The three months it took to reconquer Mosul’s east saw some tough fighting but even deadlier battles are expected on the city’s west bank, which is home to the narrow streets of the Old City and some of IS’s traditional redoubts. “We hope that everything is done to protect the hundreds of thousands of people who are across the river in the west,” the United Nations’ humanitarian coordinator for Iraq Lise Grande said in a statement. “We know that they are at extreme risk and we fear for their lives.”


Iraqi forces have retaken all central neighbourhoods in east Mosul and on Tuesday were clearing Rashidiyah, which lies on the northern edge of the city and is the east bank’s last area still to be secured.


Tens of thousands of other forces are deployed north, south and west of Mosul, meaning that the extremists are trapped in the city where their leader Abu Bakr al Baghdadi proclaimed his “caliphate” in 2014. Residents of west Mosul and civil activists said on Monday that IS fighters had forced civilians along the river front to leave their shops and homes. “The group forced us to leave our homes... without allowing us to take our belongings,” a resident of Al Maidan said. “It deployed gun positions and posted snipers on roofs and at windows.”


Facing them across the river are some of Iraq’s most seasoned elite forces, whose engineers some reports said were already working on assembling pontoon bridges for a cross-river assault.


All bridges across the Tigris in Mosul were either bombed by IS or hit by airstrikes carried out by the US-led coalition that has helped Iraq reclaim about two thirds of the territory it lost to IS in 2014.


“The Iraqi forces have over the course of their battle against Daesh (IS) in this country developed the capability to do bridging, including bridging while under fire,” coalition spokesman Colonel John Dorrian said. The UN had feared an exodus of unprecedented proportions before the Mosul offensive began on October 17 but while 180,000 people did flee their homes, the majority stayed.

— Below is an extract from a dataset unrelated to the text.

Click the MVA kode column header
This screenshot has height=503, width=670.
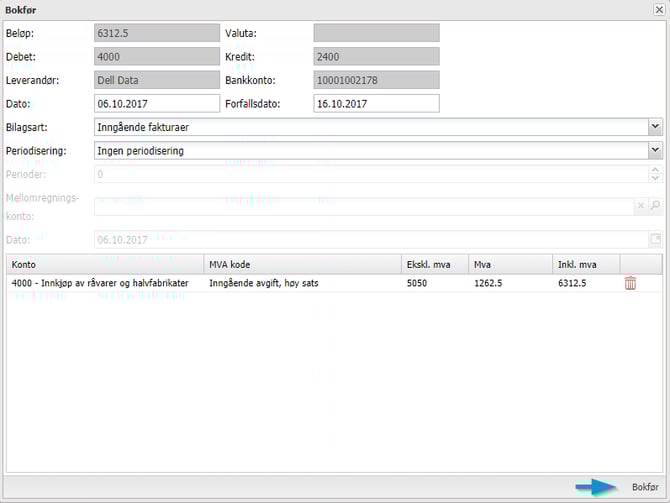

It now estimates that 750,000 people still live in Mosul’s west bank, either because they did not want to leave their homes or were prevented from doing so by IS, which has routinely used civilians as human shields in this conflict.


“We don’t know what will happen in western Mosul but we cannot rule out the possibility of siege-like conditions or a mass exodus,” Grande said in the statement. “To date, nearly half of all the casualties from Mosul are civilians. It’s terrifying to think of the risks families are facing,” she said.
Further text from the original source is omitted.